[Problem]: Word for word, restate the entries that follow.

[Input records]:
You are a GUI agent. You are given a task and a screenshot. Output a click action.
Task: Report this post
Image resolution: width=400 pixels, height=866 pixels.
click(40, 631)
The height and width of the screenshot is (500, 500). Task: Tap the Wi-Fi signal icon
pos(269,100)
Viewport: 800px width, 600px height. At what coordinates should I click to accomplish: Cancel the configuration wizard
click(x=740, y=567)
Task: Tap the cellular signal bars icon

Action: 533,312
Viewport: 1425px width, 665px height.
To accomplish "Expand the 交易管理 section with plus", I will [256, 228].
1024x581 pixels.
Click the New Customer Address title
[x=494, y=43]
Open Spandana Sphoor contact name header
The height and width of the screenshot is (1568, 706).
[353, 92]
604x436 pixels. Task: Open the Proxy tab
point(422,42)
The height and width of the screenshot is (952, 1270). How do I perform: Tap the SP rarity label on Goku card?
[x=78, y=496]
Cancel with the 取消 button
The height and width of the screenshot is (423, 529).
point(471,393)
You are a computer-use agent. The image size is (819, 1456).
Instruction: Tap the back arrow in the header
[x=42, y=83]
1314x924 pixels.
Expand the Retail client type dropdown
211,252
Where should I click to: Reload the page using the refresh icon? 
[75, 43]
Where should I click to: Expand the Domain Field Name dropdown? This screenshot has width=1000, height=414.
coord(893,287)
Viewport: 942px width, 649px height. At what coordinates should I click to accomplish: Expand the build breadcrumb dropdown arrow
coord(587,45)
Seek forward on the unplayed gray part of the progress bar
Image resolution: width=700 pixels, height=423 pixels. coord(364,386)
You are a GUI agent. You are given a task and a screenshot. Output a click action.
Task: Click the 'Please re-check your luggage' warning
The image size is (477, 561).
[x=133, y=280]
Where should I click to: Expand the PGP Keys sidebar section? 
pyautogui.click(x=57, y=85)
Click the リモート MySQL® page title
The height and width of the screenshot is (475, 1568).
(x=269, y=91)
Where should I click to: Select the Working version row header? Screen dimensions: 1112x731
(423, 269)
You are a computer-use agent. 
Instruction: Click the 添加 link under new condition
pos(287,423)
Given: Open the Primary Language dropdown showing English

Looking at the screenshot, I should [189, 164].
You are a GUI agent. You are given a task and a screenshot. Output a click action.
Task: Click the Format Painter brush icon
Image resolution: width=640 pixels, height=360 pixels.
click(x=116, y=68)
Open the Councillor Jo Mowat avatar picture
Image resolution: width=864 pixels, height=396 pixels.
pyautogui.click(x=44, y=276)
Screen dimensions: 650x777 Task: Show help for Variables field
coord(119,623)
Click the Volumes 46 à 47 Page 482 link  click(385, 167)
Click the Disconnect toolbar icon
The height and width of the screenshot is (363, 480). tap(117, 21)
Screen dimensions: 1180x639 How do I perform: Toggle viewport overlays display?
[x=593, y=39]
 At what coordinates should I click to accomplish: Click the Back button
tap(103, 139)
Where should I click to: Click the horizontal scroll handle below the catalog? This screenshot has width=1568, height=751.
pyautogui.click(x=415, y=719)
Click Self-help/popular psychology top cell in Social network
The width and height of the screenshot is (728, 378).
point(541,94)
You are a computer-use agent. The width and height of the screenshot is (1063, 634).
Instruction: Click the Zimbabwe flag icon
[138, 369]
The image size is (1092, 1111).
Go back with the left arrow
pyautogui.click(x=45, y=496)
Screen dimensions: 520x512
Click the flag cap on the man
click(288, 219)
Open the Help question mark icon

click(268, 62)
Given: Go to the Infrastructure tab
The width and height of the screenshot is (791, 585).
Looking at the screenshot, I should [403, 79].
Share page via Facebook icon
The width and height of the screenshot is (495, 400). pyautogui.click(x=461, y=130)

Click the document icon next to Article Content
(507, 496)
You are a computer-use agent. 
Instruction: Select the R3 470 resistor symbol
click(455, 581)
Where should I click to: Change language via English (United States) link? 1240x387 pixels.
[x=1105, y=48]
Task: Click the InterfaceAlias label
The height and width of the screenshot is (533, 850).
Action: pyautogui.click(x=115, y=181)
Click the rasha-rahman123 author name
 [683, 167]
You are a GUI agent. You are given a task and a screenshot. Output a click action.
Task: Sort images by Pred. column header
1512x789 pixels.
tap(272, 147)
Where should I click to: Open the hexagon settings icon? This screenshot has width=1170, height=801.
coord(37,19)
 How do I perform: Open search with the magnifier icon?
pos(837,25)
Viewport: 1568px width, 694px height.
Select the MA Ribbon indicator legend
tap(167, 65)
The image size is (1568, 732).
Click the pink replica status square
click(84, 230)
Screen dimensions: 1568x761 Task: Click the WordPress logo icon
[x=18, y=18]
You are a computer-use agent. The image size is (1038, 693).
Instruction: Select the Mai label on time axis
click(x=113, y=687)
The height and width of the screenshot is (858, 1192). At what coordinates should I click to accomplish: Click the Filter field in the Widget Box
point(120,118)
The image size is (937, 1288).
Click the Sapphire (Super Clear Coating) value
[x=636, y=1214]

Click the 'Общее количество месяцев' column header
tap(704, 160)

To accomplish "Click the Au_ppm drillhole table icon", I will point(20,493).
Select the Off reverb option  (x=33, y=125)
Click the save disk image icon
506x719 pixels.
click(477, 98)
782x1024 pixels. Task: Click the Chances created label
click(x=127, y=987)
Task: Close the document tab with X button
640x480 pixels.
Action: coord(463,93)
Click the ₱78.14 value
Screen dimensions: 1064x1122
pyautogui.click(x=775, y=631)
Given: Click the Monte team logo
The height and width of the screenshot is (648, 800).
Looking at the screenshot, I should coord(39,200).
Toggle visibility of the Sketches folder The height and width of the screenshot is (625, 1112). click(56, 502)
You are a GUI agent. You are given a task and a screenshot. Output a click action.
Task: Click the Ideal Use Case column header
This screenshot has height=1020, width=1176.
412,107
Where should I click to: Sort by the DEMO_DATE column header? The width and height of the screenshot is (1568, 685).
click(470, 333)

[Solution to the exercise]:
You are a GUI agent. You are given a task and a screenshot. Output a click action.
Task: Report this post
Image resolution: width=400 pixels, height=866 pixels.
click(40, 631)
The height and width of the screenshot is (500, 500). Task: Tap the Wi-Fi signal icon
pos(269,100)
Viewport: 800px width, 600px height. At what coordinates should I click to accomplish: Cancel the configuration wizard
click(x=740, y=567)
Task: Tap the cellular signal bars icon

Action: 533,312
Viewport: 1425px width, 665px height.
To accomplish "Expand the 交易管理 section with plus", I will [256, 228].
1024x581 pixels.
Click the New Customer Address title
[x=494, y=43]
Open Spandana Sphoor contact name header
The height and width of the screenshot is (1568, 706).
[353, 92]
604x436 pixels. Task: Open the Proxy tab
point(422,42)
The height and width of the screenshot is (952, 1270). How do I perform: Tap the SP rarity label on Goku card?
[x=78, y=496]
Cancel with the 取消 button
The height and width of the screenshot is (423, 529).
point(471,393)
You are a computer-use agent. The image size is (819, 1456).
Instruction: Tap the back arrow in the header
[x=42, y=83]
1314x924 pixels.
Expand the Retail client type dropdown
211,252
Where should I click to: Reload the page using the refresh icon? 
[75, 43]
Where should I click to: Expand the Domain Field Name dropdown? This screenshot has width=1000, height=414.
coord(893,287)
Viewport: 942px width, 649px height. At what coordinates should I click to accomplish: Expand the build breadcrumb dropdown arrow
coord(587,45)
Seek forward on the unplayed gray part of the progress bar
Image resolution: width=700 pixels, height=423 pixels. coord(364,386)
You are a GUI agent. You are given a task and a screenshot. Output a click action.
Task: Click the 'Please re-check your luggage' warning
The image size is (477, 561).
[x=133, y=280]
Where should I click to: Expand the PGP Keys sidebar section? 
pyautogui.click(x=57, y=85)
Click the リモート MySQL® page title
The height and width of the screenshot is (475, 1568).
(x=269, y=91)
Where should I click to: Select the Working version row header? Screen dimensions: 1112x731
(423, 269)
You are a computer-use agent. 
Instruction: Click the 添加 link under new condition
pos(287,423)
Given: Open the Primary Language dropdown showing English

Looking at the screenshot, I should [189, 164].
You are a GUI agent. You are given a task and a screenshot. Output a click action.
Task: Click the Format Painter brush icon
Image resolution: width=640 pixels, height=360 pixels.
click(x=116, y=68)
Open the Councillor Jo Mowat avatar picture
Image resolution: width=864 pixels, height=396 pixels.
pyautogui.click(x=44, y=276)
Screen dimensions: 650x777 Task: Show help for Variables field
coord(119,623)
Click the Volumes 46 à 47 Page 482 link  click(385, 167)
Click the Disconnect toolbar icon
The height and width of the screenshot is (363, 480). tap(117, 21)
Screen dimensions: 1180x639 How do I perform: Toggle viewport overlays display?
[x=593, y=39]
 At what coordinates should I click to accomplish: Click the Back button
tap(103, 139)
Where should I click to: Click the horizontal scroll handle below the catalog? This screenshot has width=1568, height=751.
pyautogui.click(x=415, y=719)
Click Self-help/popular psychology top cell in Social network
The width and height of the screenshot is (728, 378).
point(541,94)
You are a computer-use agent. The width and height of the screenshot is (1063, 634).
Instruction: Click the Zimbabwe flag icon
[138, 369]
The image size is (1092, 1111).
Go back with the left arrow
pyautogui.click(x=45, y=496)
Screen dimensions: 520x512
Click the flag cap on the man
click(288, 219)
Open the Help question mark icon

click(268, 62)
Given: Go to the Infrastructure tab
The width and height of the screenshot is (791, 585).
Looking at the screenshot, I should [403, 79].
Share page via Facebook icon
The width and height of the screenshot is (495, 400). pyautogui.click(x=461, y=130)

Click the document icon next to Article Content
(507, 496)
You are a computer-use agent. 
Instruction: Select the R3 470 resistor symbol
click(455, 581)
Where should I click to: Change language via English (United States) link? 1240x387 pixels.
[x=1105, y=48]
Task: Click the InterfaceAlias label
The height and width of the screenshot is (533, 850).
Action: pyautogui.click(x=115, y=181)
Click the rasha-rahman123 author name
 [683, 167]
You are a GUI agent. You are given a task and a screenshot. Output a click action.
Task: Sort images by Pred. column header
1512x789 pixels.
tap(272, 147)
Where should I click to: Open the hexagon settings icon? This screenshot has width=1170, height=801.
coord(37,19)
 How do I perform: Open search with the magnifier icon?
pos(837,25)
Viewport: 1568px width, 694px height.
Select the MA Ribbon indicator legend
tap(167, 65)
The image size is (1568, 732).
Click the pink replica status square
click(84, 230)
Screen dimensions: 1568x761 Task: Click the WordPress logo icon
[x=18, y=18]
You are a computer-use agent. The image size is (1038, 693).
Instruction: Select the Mai label on time axis
click(x=113, y=687)
The height and width of the screenshot is (858, 1192). At what coordinates should I click to accomplish: Click the Filter field in the Widget Box
point(120,118)
The image size is (937, 1288).
Click the Sapphire (Super Clear Coating) value
[x=636, y=1214]

Click the 'Общее количество месяцев' column header
tap(704, 160)

To accomplish "Click the Au_ppm drillhole table icon", I will point(20,493).
Select the Off reverb option  (x=33, y=125)
Click the save disk image icon
506x719 pixels.
click(477, 98)
782x1024 pixels. Task: Click the Chances created label
click(x=127, y=987)
Task: Close the document tab with X button
640x480 pixels.
Action: coord(463,93)
Click the ₱78.14 value
Screen dimensions: 1064x1122
pyautogui.click(x=775, y=631)
Given: Click the Monte team logo
The height and width of the screenshot is (648, 800).
Looking at the screenshot, I should coord(39,200).
Toggle visibility of the Sketches folder The height and width of the screenshot is (625, 1112). click(56, 502)
You are a GUI agent. You are given a task and a screenshot. Output a click action.
Task: Click the Ideal Use Case column header
This screenshot has height=1020, width=1176.
412,107
Where should I click to: Sort by the DEMO_DATE column header? The width and height of the screenshot is (1568, 685).
click(470, 333)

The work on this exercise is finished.